• **Page text**

^^^^^^^^

# Interior pics anybody?



## Nat Brown (Dec 29, 2001)

*Re: Re: Natural Brown Leather with Birch Trim*



Pete Teoh said:


> *
> 
> Gary, how did you get your T39 hooked up? Looks like you have it integrated into the CD/Radio... I'd love to get my T39 hooked up as well.*


Ericsson makes a universal phone kit that integrates with most car stereos. Check their web site. The stereo mutes on incoming calls (returns to normal when call is over), charges the phone while it's in the cradle, allows voice dialing by flipping open the phone, and will even play out of the car speakers if you've got an inexpensive adapter. The mount is a Pro-Fit mount ($45) that fits under a bolt behind the trim.

I actually bought the Ericsson because of their excellent phone kit. The kit is backward and forward (they promise) compatible with their line of phones, including the ability to screw in a different holder and have it work with their larger model phones with little trouble. So, if you decided you wanted the larger, color screened T68, you could buy the $10 adapter and screw it in and have it work without any problems. Since I'll be keeping my phone for about 2 years and my car for 6-10, this is a tremendous bonus.

--gary


----------



## Pete Teoh (Jan 27, 2002)

*Re: Re: Re: Natural Brown Leather with Birch Trim*



Nat Brown said:


> *
> 
> Ericsson makes a universal phone kit that integrates with most car stereos. Check their web site. The stereo mutes on incoming calls (returns to normal when call is over), charges the phone while it's in the cradle, allows voice dialing by flipping open the phone, and will even play out of the car speakers if you've got an inexpensive adapter. The mount is a Pro-Fit mount ($45) that fits under a bolt behind the trim.
> 
> ...


Thanks for the tip, Gary. I'll check out the Ericsson car kit. So if I'm understand your reply, you can use the steering wheel buttons, etc. that control the phone functions too?


----------



## Pete Teoh (Jan 27, 2002)

Is the car kit part number HCA-20, and HCH-21? Did you get the "Advanced Music Mute" module?

Thanks.


----------



## RichP (Apr 23, 2002)

heres mine, pretty damn boring compared to some of the other pics though..










NatBrown, you really have me thinking about that birchwood


----------



## Nat Brown (Dec 29, 2001)

*Re: Re: Re: Re: Natural Brown Leather with Birch Trim*



Pete Teoh said:


> *
> 
> Thanks for the tip, Gary. I'll check out the Ericsson car kit. So if I'm understand your reply, you can use the steering wheel buttons, etc. that control the phone functions too? *


It doesn't integrate with the steering wheel buttons. Instead you just flip open the phone and use the voice commands. It has a small microphone that's placed up near the sunroof controls.

^^^^^^^^

• **Entries supplied**
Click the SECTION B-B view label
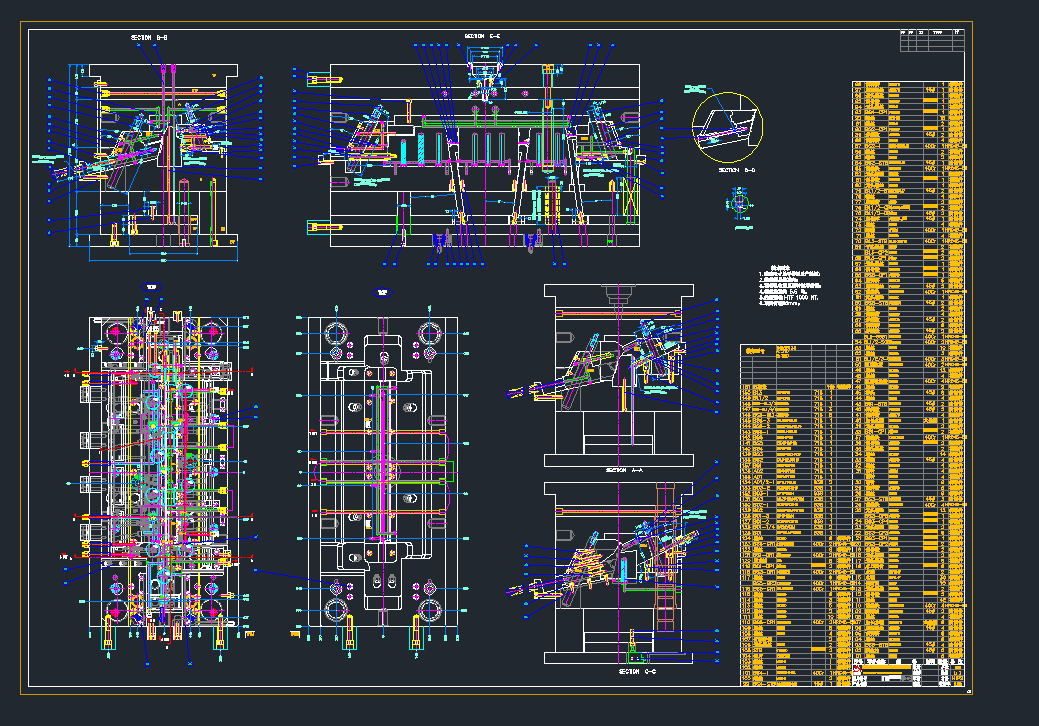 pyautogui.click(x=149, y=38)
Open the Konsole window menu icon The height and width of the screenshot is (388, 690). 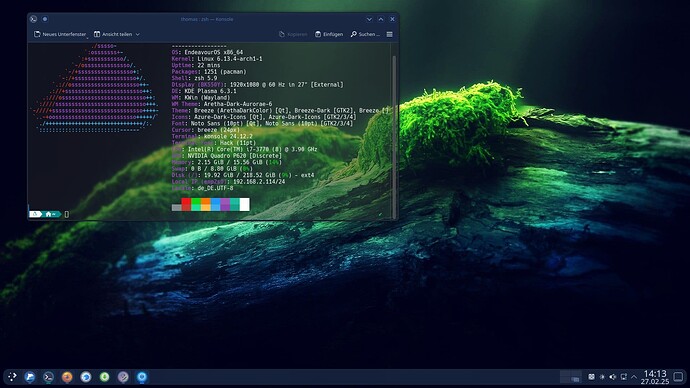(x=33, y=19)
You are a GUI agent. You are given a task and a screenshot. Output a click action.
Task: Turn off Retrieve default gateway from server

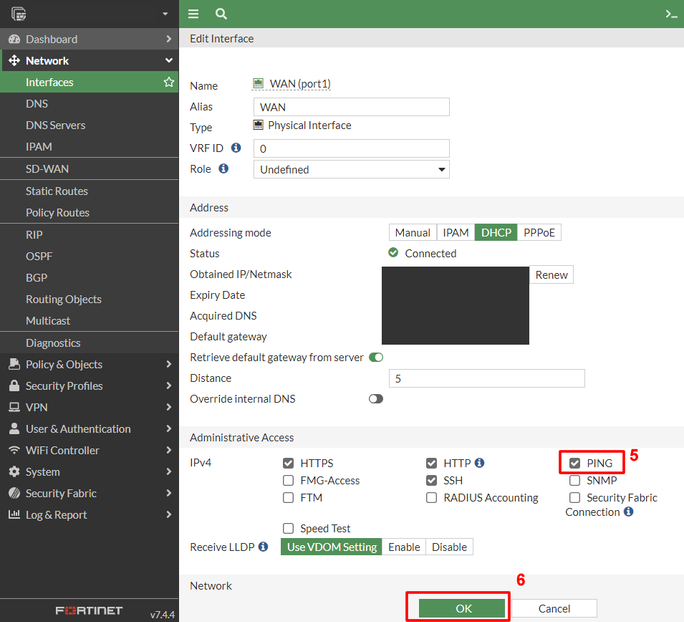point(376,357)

^^^^^^^^

• **Actions to take**
(A) Answer these questions using the forum thread about the Ericsson car phone kit. Give each answer on its own line, marked like its question.
(i) How much does the Pro-Fit mount cost?
(ii) Which larger, color-screened phone does the thread mention?
(iii) Where is the kit's small microphone placed?
(B) Summarize the forum thread about the Ericsson car phone kit in two sentences.
(C) Write the next part of the forum thread about the Ericsson car phone kit, picking up after its last sentence.

• **Solved tasks**
(A)
(i) $45
(ii) The T68
(iii) Up near the sunroof controls

(B) Asked how he hooked up his T39, Gary explains that Ericsson's universal phone kit integrates with most car stereos: it mutes the stereo on incoming calls, charges the phone in its cradle, and allows voice dialing, and it sits in a $45 Pro-Fit mount. He adds that the kit is compatible with Ericsson's larger phones through a $10 adapter, but it doesn't integrate with the steering wheel buttons, relying instead on voice commands and a small microphone near the sunroof controls.

(C)
--gary


----------



## Nat Brown (Dec 29, 2001)

RichP said:


> *NatBrown, you really have me thinking about that birchwood *


I think your interior looks excellent. I went with birch because I didn't like the myrtle wood with natural brown leather. I also wanted to have something a little unique about my car, and the trim seemed like a good idea.

I love the black/titanium combo. If I had ordered a black interior, I would have switched out the myrtle wood for your trim.

--gary


----------



## DoNDoN (May 26, 2002)

Here is mine.


----------



## Mystikal (Dec 20, 2001)

Don, I'm gonna steal your seats.


----------



## DoNDoN (May 26, 2002)

Mystikal said:


> *Don, I'm gonna steal your seats.  *


All the way from Canada?
I would like to see you try.


----------



## Mystikal (Dec 20, 2001)

DoNDoN said:


> *
> 
> All the way from Canada?
> I would like to see you try.    *


I'll pull out my turbocharged snowmobile from the igloo shed, strap on a couple 6-packs of beer and head on down there. Don't tempt me! We Canadians are fiercer than we look!


----------



## Andawyr (Apr 27, 2002)

Mystikal said:


> *
> 
> I'll pull out my turbocharged snowmobile from the igloo shed, strap on a couple 6-packs of beer and head on down there. Don't tempt me! We Canadians are fiercer than we look!  *


Beer?  Did you say beer? 

Forget the seats, I'm heading to Hogtown! :thumb:

Oh, yeah. Sorry, forgot the 'eh?'


----------



## nate (Dec 24, 2001)

Ecru/Birch


----------



## Nat Brown (Dec 29, 2001)

*Birch*

Sweet. The light color brings out the birch as much as the dark. I'm pleasantly surprised.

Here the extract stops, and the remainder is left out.